# Task statement:
Take the material below and reproduce, word for word, only the lines from the line with "Qui sommes-nous (656, 2497)" through the line with "সারাদেশ (455, 180)".

--- START ---

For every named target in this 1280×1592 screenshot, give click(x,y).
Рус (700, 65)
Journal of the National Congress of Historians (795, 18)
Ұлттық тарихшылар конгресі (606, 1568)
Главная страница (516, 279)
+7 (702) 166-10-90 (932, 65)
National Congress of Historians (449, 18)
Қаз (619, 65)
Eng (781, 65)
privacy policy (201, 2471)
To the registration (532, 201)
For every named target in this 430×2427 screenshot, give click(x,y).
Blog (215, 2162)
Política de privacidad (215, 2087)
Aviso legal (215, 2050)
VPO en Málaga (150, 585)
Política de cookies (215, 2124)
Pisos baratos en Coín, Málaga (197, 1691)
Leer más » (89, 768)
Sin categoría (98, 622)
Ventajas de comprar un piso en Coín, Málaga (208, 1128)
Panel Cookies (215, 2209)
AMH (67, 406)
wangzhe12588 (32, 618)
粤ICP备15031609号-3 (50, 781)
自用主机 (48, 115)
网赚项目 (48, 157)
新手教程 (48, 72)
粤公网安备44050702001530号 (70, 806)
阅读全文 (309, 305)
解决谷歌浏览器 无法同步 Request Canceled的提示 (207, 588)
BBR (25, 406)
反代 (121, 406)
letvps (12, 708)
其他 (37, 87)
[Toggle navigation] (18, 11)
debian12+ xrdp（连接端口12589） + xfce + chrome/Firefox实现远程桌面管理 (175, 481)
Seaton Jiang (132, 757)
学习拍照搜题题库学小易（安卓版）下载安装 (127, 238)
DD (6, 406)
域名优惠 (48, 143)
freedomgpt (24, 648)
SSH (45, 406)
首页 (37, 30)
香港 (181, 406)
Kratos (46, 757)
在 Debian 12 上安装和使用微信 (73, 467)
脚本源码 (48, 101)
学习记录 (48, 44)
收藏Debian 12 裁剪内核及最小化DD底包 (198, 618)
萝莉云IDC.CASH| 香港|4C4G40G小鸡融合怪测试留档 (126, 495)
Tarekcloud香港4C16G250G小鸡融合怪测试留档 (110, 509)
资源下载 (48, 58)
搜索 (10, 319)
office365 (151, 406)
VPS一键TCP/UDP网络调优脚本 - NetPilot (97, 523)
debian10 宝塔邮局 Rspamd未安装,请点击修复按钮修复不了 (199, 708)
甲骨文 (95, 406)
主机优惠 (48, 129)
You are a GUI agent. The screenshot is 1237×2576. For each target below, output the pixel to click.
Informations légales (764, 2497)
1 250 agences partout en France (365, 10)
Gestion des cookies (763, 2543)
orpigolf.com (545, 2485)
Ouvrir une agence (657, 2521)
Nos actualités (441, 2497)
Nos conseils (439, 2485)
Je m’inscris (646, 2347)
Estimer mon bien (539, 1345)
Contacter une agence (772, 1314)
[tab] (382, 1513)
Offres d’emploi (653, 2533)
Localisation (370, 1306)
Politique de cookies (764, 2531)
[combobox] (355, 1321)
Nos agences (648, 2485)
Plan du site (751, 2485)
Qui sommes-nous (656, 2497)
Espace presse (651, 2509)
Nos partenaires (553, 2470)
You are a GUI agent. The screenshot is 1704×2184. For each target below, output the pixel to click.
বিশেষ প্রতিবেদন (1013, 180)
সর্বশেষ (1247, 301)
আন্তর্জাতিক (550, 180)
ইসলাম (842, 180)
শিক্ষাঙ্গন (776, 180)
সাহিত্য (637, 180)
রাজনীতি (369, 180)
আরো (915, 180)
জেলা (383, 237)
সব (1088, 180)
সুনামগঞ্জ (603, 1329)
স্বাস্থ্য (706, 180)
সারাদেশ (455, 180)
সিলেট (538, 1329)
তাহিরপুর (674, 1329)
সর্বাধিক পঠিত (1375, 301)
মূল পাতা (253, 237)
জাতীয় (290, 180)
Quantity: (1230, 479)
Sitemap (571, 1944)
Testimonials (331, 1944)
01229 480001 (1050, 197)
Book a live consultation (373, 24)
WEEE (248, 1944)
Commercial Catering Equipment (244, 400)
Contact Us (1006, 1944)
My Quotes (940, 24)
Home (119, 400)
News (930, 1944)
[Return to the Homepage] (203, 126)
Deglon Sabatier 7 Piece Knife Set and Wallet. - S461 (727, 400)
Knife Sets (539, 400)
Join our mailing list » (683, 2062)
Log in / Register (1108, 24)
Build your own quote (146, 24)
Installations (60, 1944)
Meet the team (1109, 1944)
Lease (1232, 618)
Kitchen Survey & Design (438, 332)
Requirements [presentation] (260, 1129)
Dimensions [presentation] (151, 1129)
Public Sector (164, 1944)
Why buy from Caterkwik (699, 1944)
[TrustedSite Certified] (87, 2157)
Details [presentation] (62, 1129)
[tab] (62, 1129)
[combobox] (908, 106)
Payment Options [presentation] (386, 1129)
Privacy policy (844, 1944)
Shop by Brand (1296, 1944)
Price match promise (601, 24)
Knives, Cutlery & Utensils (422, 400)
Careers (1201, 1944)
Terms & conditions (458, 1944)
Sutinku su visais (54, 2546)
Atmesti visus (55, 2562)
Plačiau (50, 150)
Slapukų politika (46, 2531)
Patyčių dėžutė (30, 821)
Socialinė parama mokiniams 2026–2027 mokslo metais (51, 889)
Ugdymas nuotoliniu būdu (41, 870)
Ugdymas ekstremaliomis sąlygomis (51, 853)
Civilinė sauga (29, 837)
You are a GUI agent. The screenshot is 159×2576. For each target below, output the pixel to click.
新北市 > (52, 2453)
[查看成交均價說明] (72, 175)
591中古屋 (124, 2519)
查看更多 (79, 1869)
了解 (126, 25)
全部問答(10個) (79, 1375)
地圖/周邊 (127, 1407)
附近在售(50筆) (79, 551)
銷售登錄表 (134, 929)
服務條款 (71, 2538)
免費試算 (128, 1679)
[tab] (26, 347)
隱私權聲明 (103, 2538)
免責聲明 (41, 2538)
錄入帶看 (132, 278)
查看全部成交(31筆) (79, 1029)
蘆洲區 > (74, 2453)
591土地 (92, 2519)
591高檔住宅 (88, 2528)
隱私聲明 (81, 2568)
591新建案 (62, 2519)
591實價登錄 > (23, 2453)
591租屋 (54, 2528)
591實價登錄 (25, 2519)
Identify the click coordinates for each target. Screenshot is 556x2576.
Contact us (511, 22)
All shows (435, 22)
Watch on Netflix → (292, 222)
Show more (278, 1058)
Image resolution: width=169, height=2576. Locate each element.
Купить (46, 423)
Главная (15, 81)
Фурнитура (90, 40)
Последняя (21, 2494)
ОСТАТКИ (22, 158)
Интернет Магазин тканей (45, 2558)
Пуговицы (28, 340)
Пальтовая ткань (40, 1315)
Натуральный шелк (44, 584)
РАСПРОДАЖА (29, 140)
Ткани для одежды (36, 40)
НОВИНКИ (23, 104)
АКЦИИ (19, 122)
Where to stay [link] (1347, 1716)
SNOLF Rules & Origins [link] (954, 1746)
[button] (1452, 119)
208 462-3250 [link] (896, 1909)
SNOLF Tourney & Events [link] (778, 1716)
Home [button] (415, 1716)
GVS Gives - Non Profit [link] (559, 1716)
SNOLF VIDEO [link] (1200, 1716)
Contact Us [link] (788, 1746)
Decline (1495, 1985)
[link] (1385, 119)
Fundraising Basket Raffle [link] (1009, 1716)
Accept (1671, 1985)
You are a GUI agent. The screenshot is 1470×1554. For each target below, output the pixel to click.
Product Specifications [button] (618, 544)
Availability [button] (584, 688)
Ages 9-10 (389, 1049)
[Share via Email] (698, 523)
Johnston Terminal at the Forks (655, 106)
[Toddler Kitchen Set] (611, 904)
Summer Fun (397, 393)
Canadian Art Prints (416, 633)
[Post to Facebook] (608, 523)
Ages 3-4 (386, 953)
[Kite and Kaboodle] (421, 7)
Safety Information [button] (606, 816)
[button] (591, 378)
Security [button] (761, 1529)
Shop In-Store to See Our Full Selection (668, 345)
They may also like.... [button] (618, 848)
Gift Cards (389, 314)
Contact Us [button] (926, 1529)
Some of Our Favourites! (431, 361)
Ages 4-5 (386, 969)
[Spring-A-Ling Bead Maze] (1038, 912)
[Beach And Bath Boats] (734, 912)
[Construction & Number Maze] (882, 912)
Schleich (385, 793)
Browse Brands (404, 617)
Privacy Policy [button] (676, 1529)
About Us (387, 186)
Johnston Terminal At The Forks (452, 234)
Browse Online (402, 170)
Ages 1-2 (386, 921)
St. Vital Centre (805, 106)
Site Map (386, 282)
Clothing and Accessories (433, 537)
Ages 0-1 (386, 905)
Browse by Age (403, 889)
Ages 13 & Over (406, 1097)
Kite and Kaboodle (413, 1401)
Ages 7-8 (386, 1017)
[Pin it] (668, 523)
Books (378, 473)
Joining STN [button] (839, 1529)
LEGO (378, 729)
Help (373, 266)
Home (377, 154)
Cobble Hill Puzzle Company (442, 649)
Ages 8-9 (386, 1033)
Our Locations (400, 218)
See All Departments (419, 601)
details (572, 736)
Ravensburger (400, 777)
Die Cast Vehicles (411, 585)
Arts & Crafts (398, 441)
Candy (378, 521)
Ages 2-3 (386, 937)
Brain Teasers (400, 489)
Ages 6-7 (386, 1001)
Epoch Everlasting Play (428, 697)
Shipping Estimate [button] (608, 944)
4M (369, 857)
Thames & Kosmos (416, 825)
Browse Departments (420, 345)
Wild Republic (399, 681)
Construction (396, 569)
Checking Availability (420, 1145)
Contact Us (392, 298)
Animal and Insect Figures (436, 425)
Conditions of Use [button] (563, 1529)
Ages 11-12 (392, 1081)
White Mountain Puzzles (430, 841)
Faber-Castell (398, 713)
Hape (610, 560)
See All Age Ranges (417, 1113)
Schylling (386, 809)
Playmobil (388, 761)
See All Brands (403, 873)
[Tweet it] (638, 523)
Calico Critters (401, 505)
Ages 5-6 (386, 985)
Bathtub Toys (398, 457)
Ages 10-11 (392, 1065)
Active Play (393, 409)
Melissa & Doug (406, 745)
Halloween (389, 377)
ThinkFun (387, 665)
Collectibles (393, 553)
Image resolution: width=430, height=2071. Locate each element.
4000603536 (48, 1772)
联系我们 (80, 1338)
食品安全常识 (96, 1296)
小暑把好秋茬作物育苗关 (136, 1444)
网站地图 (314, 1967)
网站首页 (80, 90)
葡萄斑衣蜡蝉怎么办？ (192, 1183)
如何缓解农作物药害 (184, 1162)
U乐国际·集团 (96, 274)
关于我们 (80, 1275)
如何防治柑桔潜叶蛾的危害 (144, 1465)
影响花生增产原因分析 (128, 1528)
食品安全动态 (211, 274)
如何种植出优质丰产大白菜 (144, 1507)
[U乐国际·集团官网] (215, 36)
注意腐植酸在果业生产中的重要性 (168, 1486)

--- END ---

# Expected output:
Qui sommes-nous (656, 2497)
Espace presse (651, 2509)
Nos partenaires (553, 2470)
You are a GUI agent. The screenshot is 1704×2184. For each target below, output the pixel to click.
বিশেষ প্রতিবেদন (1013, 180)
সর্বশেষ (1247, 301)
আন্তর্জাতিক (550, 180)
ইসলাম (842, 180)
শিক্ষাঙ্গন (776, 180)
সাহিত্য (637, 180)
রাজনীতি (369, 180)
আরো (915, 180)
জেলা (383, 237)
সব (1088, 180)
সুনামগঞ্জ (603, 1329)
স্বাস্থ্য (706, 180)
সারাদেশ (455, 180)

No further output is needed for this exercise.